» **WHAT NEEDS TO BE DONE**: The expected output is each line in the data below that includes the string "encontrado".
:: MATERIAL TO PROCESS
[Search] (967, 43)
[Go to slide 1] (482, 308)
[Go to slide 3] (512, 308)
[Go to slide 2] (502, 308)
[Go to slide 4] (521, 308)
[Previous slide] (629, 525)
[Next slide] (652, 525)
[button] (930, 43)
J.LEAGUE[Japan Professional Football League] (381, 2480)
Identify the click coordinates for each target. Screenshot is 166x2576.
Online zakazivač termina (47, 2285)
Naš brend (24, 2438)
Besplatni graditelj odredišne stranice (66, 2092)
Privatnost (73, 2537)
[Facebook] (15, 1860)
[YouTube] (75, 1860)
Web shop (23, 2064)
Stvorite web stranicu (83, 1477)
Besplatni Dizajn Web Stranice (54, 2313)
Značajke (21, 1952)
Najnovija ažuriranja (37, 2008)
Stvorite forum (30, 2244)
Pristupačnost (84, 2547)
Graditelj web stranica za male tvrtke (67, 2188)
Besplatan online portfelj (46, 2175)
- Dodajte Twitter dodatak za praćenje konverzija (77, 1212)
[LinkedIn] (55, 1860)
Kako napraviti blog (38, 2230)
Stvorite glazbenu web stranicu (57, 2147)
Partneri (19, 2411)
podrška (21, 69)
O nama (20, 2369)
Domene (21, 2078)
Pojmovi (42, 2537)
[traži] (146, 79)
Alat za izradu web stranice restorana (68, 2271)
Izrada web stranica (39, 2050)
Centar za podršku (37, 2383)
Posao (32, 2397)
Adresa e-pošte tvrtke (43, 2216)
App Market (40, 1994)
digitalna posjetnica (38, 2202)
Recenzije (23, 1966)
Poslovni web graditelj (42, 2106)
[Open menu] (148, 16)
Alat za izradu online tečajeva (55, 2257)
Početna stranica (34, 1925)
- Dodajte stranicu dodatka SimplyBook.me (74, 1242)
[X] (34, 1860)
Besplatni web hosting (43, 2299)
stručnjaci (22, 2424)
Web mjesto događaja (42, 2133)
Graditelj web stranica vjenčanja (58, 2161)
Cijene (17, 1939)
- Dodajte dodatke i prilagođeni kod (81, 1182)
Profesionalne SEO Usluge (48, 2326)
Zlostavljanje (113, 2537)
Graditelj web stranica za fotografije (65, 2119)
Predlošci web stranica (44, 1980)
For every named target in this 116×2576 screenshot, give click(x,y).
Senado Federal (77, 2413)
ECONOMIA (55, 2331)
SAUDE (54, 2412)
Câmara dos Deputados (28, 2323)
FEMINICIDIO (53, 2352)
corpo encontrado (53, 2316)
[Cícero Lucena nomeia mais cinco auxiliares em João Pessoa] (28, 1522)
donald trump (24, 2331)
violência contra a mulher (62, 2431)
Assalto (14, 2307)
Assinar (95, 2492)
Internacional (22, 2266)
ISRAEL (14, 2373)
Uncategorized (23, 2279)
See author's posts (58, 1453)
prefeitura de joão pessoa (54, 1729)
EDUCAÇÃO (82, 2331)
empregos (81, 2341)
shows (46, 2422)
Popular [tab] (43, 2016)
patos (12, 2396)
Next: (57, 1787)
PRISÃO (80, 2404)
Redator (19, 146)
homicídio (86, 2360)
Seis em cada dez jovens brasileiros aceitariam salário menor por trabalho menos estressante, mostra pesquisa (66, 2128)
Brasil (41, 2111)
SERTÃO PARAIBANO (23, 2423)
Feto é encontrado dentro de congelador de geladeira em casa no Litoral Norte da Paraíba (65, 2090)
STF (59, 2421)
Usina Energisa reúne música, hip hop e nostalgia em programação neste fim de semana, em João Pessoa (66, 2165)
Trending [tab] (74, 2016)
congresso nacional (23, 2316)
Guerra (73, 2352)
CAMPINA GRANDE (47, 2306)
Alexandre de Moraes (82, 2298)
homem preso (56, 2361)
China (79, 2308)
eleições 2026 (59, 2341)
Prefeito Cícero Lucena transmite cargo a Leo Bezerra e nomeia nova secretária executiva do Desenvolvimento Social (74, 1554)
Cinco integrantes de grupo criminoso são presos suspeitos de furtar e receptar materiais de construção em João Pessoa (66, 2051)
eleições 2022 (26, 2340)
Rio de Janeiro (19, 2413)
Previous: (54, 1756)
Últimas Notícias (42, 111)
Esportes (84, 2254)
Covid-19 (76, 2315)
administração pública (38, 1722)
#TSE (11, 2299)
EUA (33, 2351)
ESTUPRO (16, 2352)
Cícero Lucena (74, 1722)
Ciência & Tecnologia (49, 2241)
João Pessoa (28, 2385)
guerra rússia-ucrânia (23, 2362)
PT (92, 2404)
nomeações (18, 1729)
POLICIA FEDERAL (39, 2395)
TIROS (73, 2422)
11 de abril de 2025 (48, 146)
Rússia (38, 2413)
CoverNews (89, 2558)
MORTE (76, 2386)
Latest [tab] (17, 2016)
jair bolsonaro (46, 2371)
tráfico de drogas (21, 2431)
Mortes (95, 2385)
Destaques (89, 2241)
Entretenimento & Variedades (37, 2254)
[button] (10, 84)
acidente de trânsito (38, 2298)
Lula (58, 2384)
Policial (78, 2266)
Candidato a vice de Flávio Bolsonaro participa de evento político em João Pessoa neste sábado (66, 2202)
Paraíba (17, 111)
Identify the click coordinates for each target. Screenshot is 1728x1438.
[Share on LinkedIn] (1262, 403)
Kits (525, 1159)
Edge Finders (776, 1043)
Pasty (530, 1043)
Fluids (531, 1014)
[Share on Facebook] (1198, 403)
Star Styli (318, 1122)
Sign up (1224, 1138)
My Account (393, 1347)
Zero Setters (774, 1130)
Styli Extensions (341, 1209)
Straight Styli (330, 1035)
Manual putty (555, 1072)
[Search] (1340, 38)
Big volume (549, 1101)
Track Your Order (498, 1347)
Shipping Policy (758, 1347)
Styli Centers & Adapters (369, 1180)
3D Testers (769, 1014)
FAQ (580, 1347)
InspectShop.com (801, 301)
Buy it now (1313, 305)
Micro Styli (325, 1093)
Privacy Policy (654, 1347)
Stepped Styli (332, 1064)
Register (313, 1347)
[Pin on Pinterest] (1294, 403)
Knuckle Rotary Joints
::::
» **THE COMPLETED TASK**:
corpo encontrado (53, 2316)
Feto é encontrado dentro de congelador de geladeira em casa no Litoral Norte da Paraíba (65, 2090)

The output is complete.